"There are also Germans who didn't like the Nazis," he always said.
Henk van der Velde
- Duration: 60 minutes
- Compensation: € 45,00 (including € 10,00 discount private donation)
- Travel expenses: € 0,29 p/k
- Institutions: to be further agreed upon
My father Ton van der Velde was not a opportunist. He had a sharp compass about what was right or wrong during WW2, but he was also very nuanced at the same time. The war was not black and white for him after everything he had been through. "There are also Germans who didn't like the Nazis," he always said.
"Ton, they are here to get you", the girl next door shouts on May 19, 1943. It is no longer possible to escape and he must immediately go to the police station on the Elandsgracht in Amsterdam. My father had disobeyed the order of the Nazis to go to work in Germany.
He ends up in Camp Erika in Ommen, a German penal camp commanded by the Dutch. The camp was remote. Partly because of this, the guards were able to systematically mistreat the prisoners without hindrance.
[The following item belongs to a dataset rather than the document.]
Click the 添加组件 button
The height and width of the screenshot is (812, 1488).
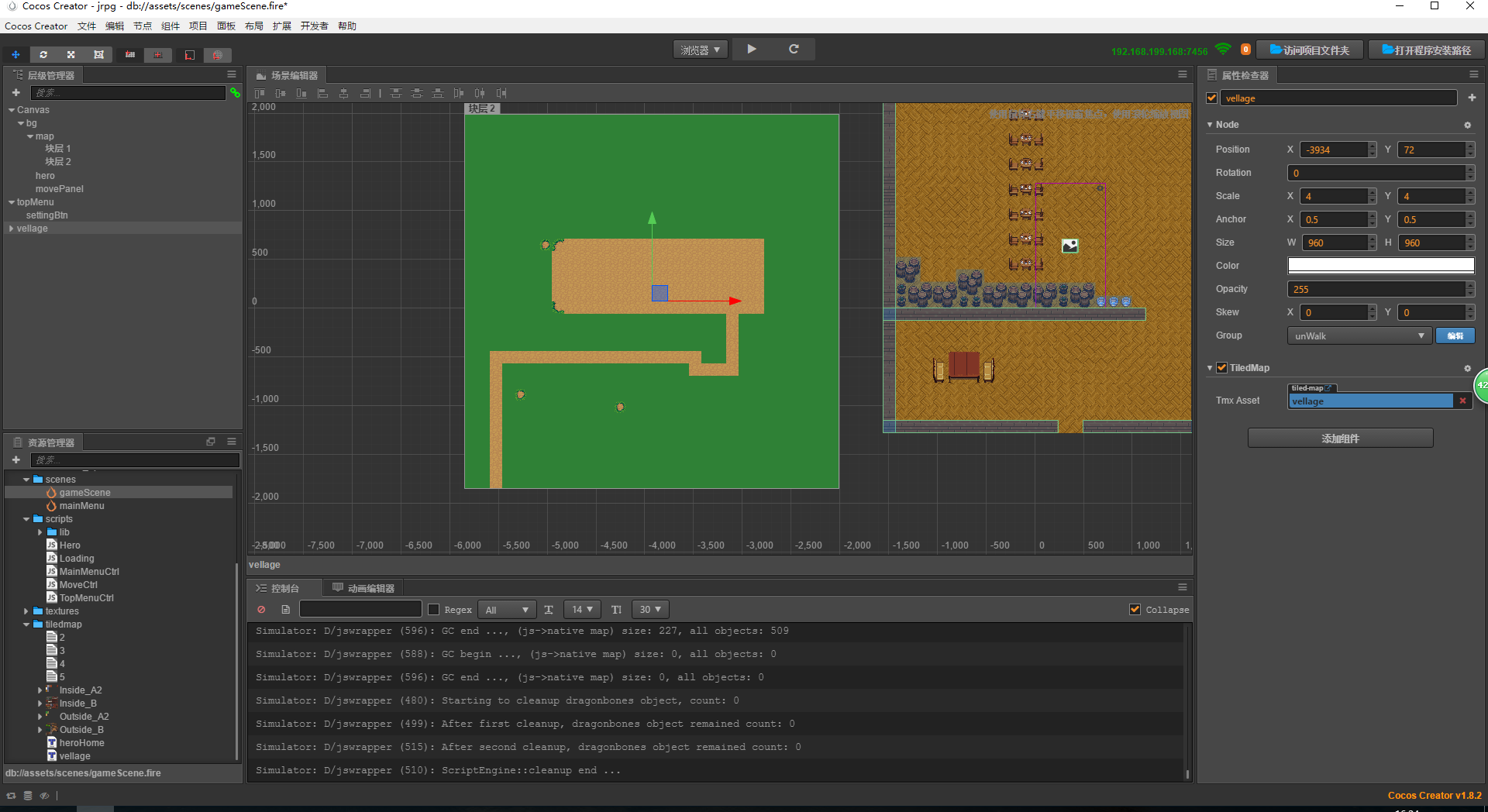pos(1340,439)
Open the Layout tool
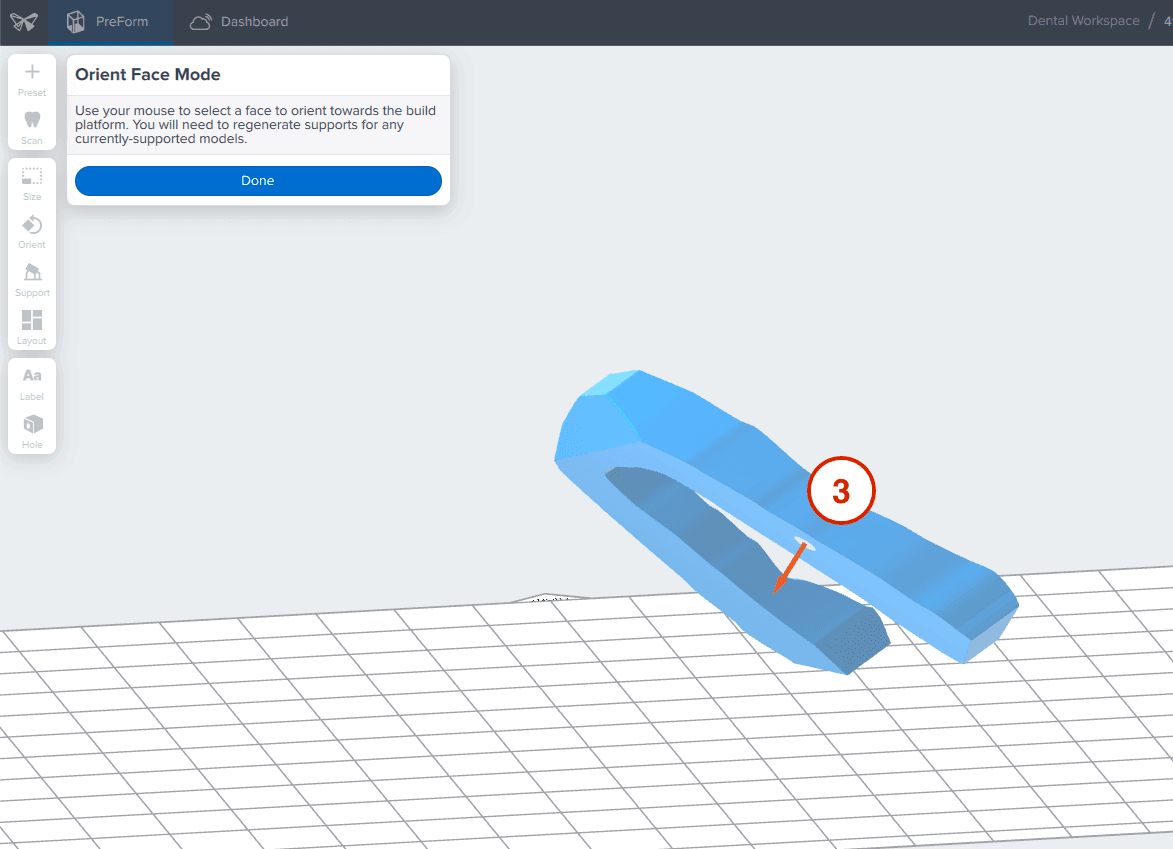The height and width of the screenshot is (849, 1173). [32, 327]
Forced labour, disease, malnutrition and outright murder were the order of the day. But during the period he was there, luckily just a little less.
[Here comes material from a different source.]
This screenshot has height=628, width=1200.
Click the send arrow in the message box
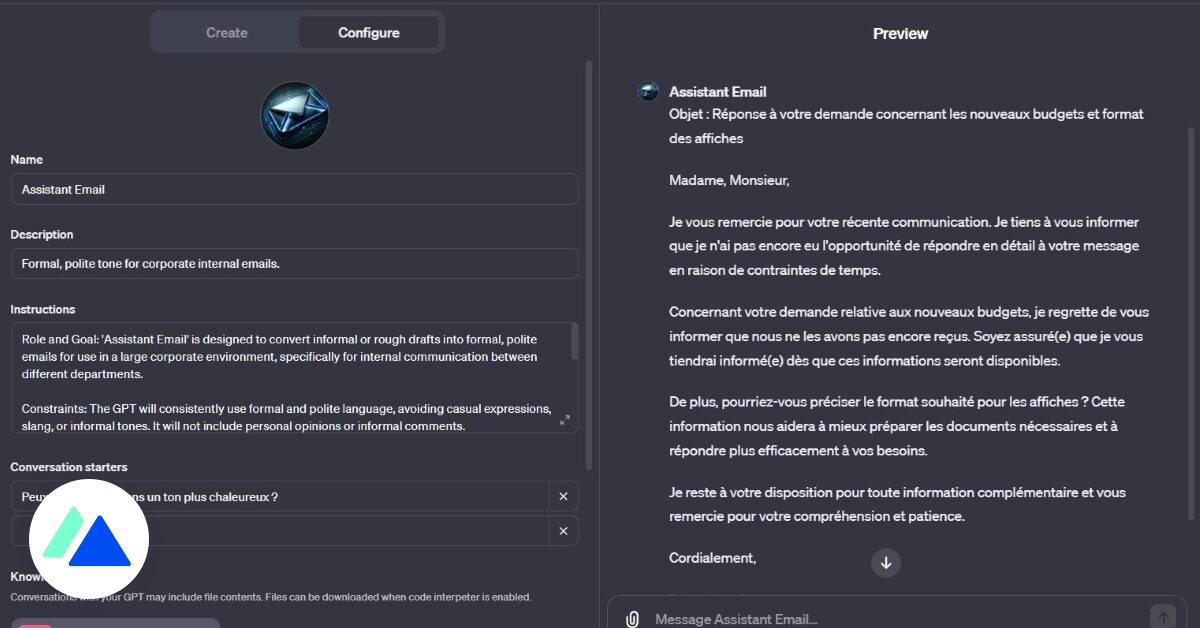pos(1163,618)
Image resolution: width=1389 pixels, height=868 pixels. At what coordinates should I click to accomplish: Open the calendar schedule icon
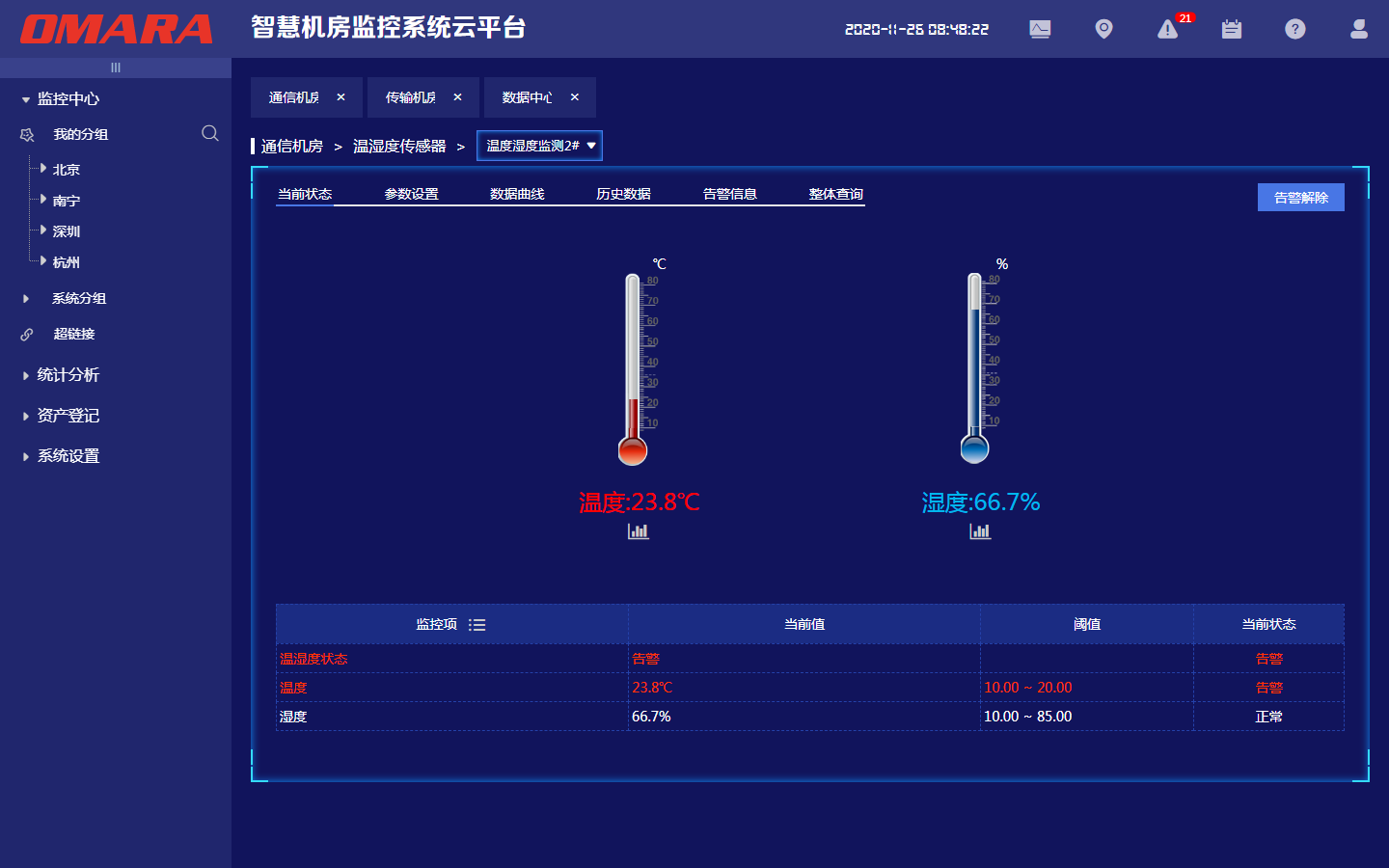click(x=1232, y=29)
Then my father was deported from Ommen to Hamburg and goes to work under harsh conditions. Welding on a construction site and building emergency housing. Although he had to work hard, he is fed and occasionally has a day off. He may also receive mail from home, but he rarely writes home. His mother has Jewish people in hiding and Ton is afraid that her address will become known in this way.
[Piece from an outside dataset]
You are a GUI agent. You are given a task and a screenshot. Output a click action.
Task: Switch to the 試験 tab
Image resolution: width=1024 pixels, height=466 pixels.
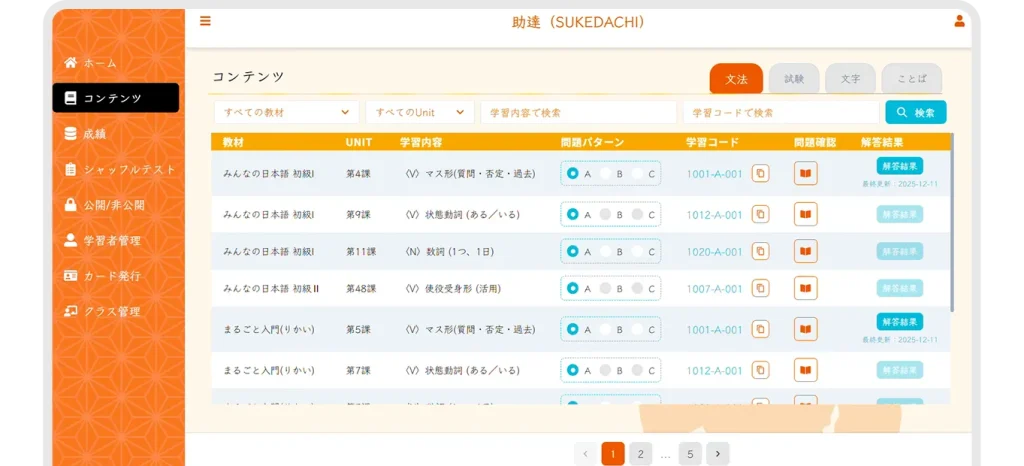click(794, 78)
In Hamburg my father experienced the heavy bombing of the city. He never wanted anything to do with fireworks for the rest of his life!
Towards the end of the war, he and a large group of other forced laborers are forced to walk towards Wöbbelin, a satellite camp of the Neuengamme concentration camp. Stubborn as he is, he decides to escape with his mate and so begins their journey back to the Netherlands. On May 7, 1945, he arrives at his brother's house in Apeldoorn.
This story is about choices you make in a war. Or is it chosen for you? My father Ton has seen and experienced many sides of WW2.